Like the Xe HPG built for games, the basic building blocks of Xe HPC also start from the Xe core. There are still 8 vector engines and 8 matrix engines in Xe-core, but this Xe-core is essentially different from Xe HPG. The vector engine uses 512-bit registers (for 64-bit floating point), and the XMX matrix engine has been expanded to 4096-bit data blocks. This is twice the potential performance of the vector engine, and the FP16 throughput on the matrix engine has increased four times. L1 Cache The size and load/storage bandwidth are also increased for use by the engine.

(Image source: Intel)

In addition to being larger, Xe HPC also supports other data types. Xe HPG MXM is only available for FP16 and BF16 data, but Xe HPC also supports TF32 (Tensor Float 32), which has become popular in the machine learning community. The vector engine also adds support for FP64 data, although the rate is the same as FP32 data.

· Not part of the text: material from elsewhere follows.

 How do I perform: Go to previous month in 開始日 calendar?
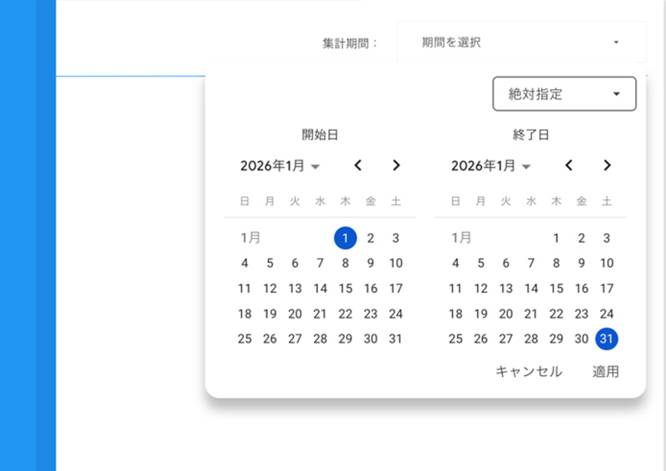tap(358, 166)
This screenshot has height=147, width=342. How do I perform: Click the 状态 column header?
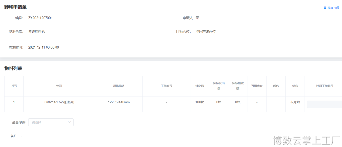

Each Xe core has eight vector engines, and the total potential throughput of a single Xe core is 256 FP64 or FP32 operations, or 512 FP16 operations on the vector engine. For the matrix engine, each Xe core can perform 4096 FP16 or BF16 operations per clock, 8192 INT8 operations per clock, or 2048 TF32 operations per clock. But of course, Ponte Vecchio has more than one Xe-core.

(Image source: Intel)

Xe HPC combines 16 Xe core units into a slice, while consumer-grade Xe HPG only has 8 units at most.The interesting point here is that unlike Nvidia’s GA100 architecture, Xe HPC includes Ray tracing Unit (RTU). We don’t know how fast RTU is relative to Nvidia’s RT core, but for professional ray tracing applications, this is a huge potential performance improvement.